直太朗の案内で特別教室棟に向かう。結人が復帰してからの家庭科の授業で数回行ったことのある家庭科室、を通り過ぎて、直太朗は家庭科準備室のドアノブに手をかけた。
「手芸部なら、家庭科室じゃないのか?」
結人のまっとうな疑問に、直太朗は苦く笑う。
「今は手芸同好会だから。部活に昇格したら、家庭科室使っていいんだって」
「……なるほど」
結人が肩をすくめたところで、ドアのすりガラスの窓の向こうの人影が動いた。見えるかどうか定かではないのに、直太朗はその人影に手を振る。そしてまたドアノブを握り直して、結人を振り返った。
「じゃあ、いくよ」
「ああ」
ガチャリとドアが開くと、トルソーやミシンや大きな竹定規なんかがところせましと並んでいる中に、丸刈りの頭が特徴的な少年がひとりたたずんでいた。結人の後ろから入ってきた直太朗を見ると、ひょいと片手を振る。
「古賀チャン、ちっすー」
「てっちゃん、連れてきたよ!」
てっちゃんと呼ばれた少年と結人の間に直太朗が立って、まずは片手で少年の方を示す。
「ゆいと、この子がさっき話した手芸部のメンバーで、栗谷哲くん」
哲は糸目の端と口角を上げて笑みを浮かべると、首だけで軽く会釈した。
「どーも。手芸同好会ナンバーツー、かわやじゃなくてくりやの栗谷です、よろしくー」
「……?」
「え、通じない? マジか。いやまあ確かに古賀チャンの友達だからそうなのかしかし」
結人が反応に困っていると哲が急に頭を抱え始めたので、結人はさらに困惑する。しかし哲はすぐに元の姿勢に戻った。それどころか細い目をさらに細くしてぴんと右手の人差し指を立てる。
「古典の授業で出てくるでしょ、
哲は長いセリフを言いながらひょいひょい表情が変わる。芸人みたいだな、と結人は思ったがさすがに言わなかった。代わりに小さく笑う。
「それは変えた方がいいかもしれないな」
「ガーン。ショック!」
ふたりのやりとりに、直太朗は声を出して笑った。部屋の隅から丸椅子を出してきて結人にすすめるので、結人はそこに座る。直太朗も引っ張り出してきた丸椅子に、哲はさっきまで作業をしていたのであろうミシンの前の丸椅子に座った。
「で、そっちは?」
「霧島結人」
哲の問いかけにとりあえず名乗った結人だったが、哲がなにやらニヤついているのを見て咳払いした。
「特にギャグとかはない」
「ざんねーん」
「てっちゃんくらいだよ、持ちギャグあるの」
三人はくすくす笑う。結人は自分で思っていたより早くこの場に溶け込みつつある自分に内心少し驚いていた。哲の性格のせいだろうか。直太朗がいるからというのもあるかもしれない。

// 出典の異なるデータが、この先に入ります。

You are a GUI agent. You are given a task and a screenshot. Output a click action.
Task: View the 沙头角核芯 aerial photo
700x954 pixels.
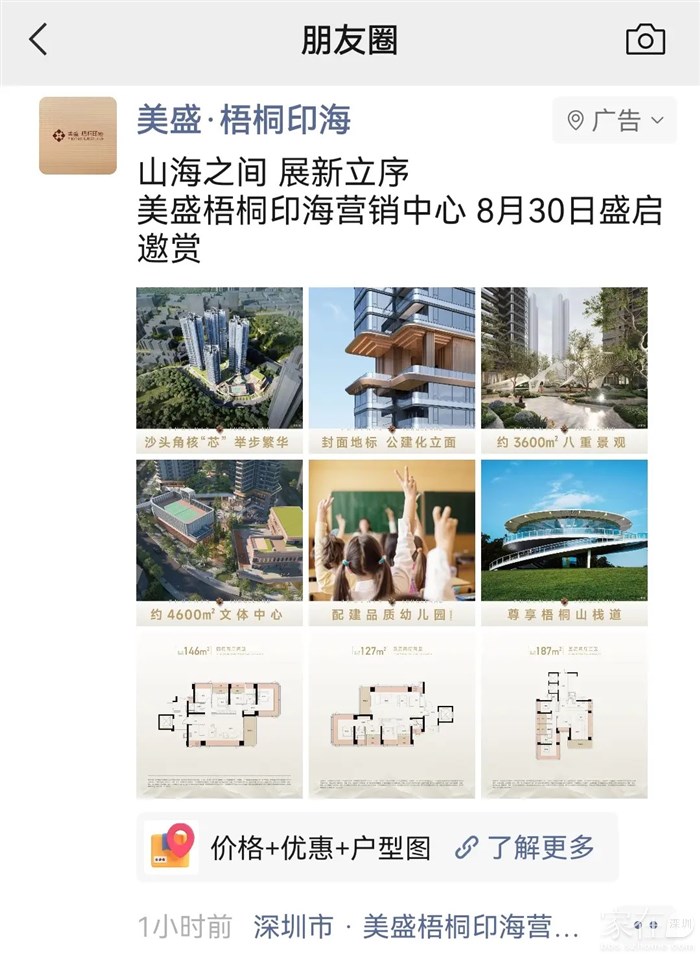pyautogui.click(x=220, y=370)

「中学まではサッカーやってたけど、事故で片目の視力がなくなってできなくなった。そんなところにナオがどうしてもって言うからここに入ることにした。できることはするつもり、よろしく」
「モデルになって、って頼んだんだ」
「へえ~」
哲は興味深そうに声を上げて結人と直太朗を見比べる。
「まあ確かに? 非常に遺憾ですが霧島クンがボクよりイケメンであることは認めます」
「なんだそりゃ」
思わずツッコんだ結人に直太朗はまた笑う。哲にも心なしかからかっているような笑みが浮かんでいる。
「でもそれを抜きにしても、古賀チャンにどうしてもと言わせるとは、なかなかの逸材と見た」
「え? おれ、そんなキャラじゃないよ」
「いやいや。こと手芸に関しては口酸っぱいのが古賀チャンですから」
「違うったら。ゆいと、違うからね?」
今度は結人が思わず声を出して笑う番だった。
こうして、最初の顔合わせは想像以上に和やかに時間が過ぎていったのであった。